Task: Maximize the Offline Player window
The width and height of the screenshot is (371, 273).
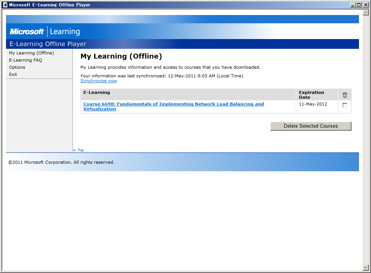Action: point(359,5)
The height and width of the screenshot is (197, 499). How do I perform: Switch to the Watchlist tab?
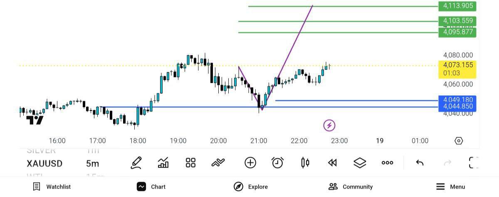52,187
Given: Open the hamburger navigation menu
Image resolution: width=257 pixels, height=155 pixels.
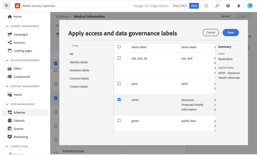Looking at the screenshot, I should (x=7, y=6).
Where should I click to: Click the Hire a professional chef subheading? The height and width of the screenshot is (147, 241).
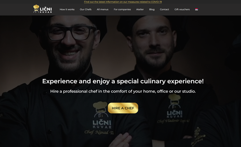pyautogui.click(x=123, y=91)
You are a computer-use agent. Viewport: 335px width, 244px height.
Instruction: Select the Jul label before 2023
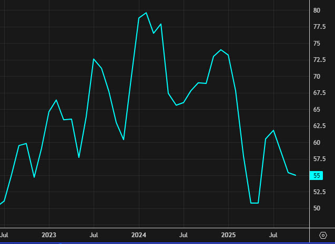[x=4, y=234]
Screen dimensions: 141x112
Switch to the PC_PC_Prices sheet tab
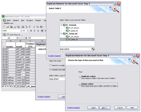coord(19,86)
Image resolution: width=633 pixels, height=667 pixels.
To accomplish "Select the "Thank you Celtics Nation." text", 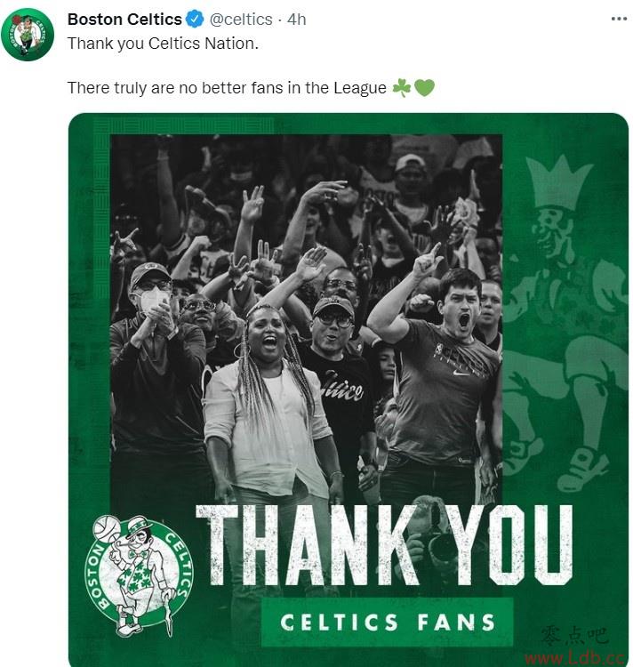I will [163, 44].
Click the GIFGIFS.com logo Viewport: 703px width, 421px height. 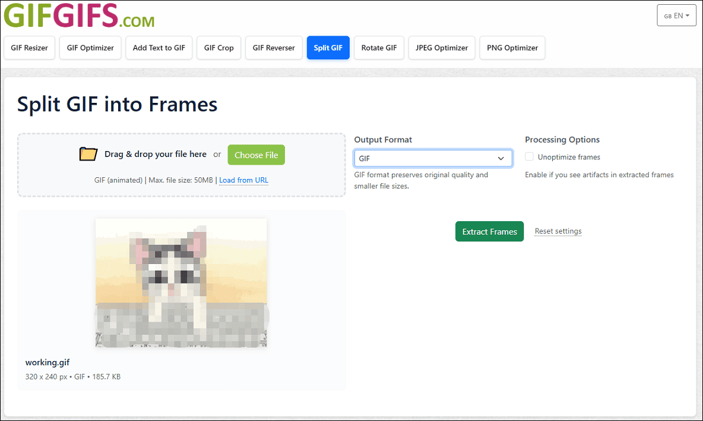tap(78, 15)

=== What you need to do ===
Collect each line above that contains the string "Image".

=== Task solution ===
Image resolution: width=257 pixels, height=155 pixels.
Image resolution: width=633 pixels, height=667 pixels.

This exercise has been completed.